Sotheby’s is making strides. The same art auction house behind several recent major nonfungible token (NFT) sales has just made Met Breuer’s old Madison Avenue building its home, and on July 26, it is launching an on-chain Gen Art program powered by generative arts platform Art Blocks.
A sale of NFTs by early algorithmic art maker Vera Molnár will christen the program. She teamed up with artist and programmer Martin Grasser to produce Themes and Variations, the auction’s series of 500 unique generative works of art. Overall, it “expresses the seamless integration of letters as pure abstract forms,” says one release, “as well as Molnár’s affinity for embracing disorder.”
“Sotheby’s Gen Art program is powered by Art Blocks Engine,” Art Blocks founder and CEO Erick Calderon told Cointelegraph, “which gives partners access to Art Blocks smart contracts and rendering infrastructure to create their own generative projects.”

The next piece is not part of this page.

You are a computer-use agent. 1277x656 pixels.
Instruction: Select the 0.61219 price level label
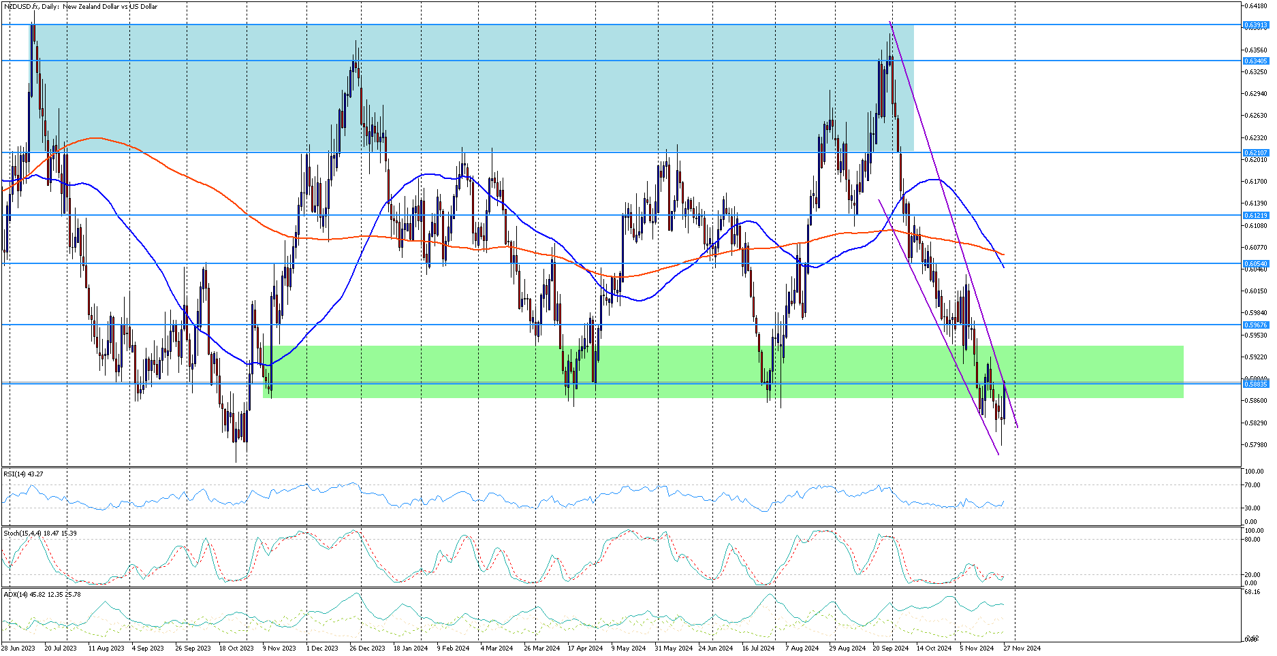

Vera Molnár, Themes and variations, randomly generated test coin, 2023. Source: Molnár
“All sales of the Gen Art program will be completely on-chain and in ETH only,” Sotheby’s head of digital arts and NFTs, Michael Bouhanna, told Cointelegraph. “With the integration of the Art Blocks Engine, the Gen Art program marks our first digital art auctions to be held exclusively in ETH. Since moving from Sotheby’s metaverse to fully on-chain in May when we announced our new secondary market, it felt like a natural step to start exploring more sales options that could be fully on-chain,” he added. Last week’s announcement also pre-dated a Web3 summit at Christie’s by several days.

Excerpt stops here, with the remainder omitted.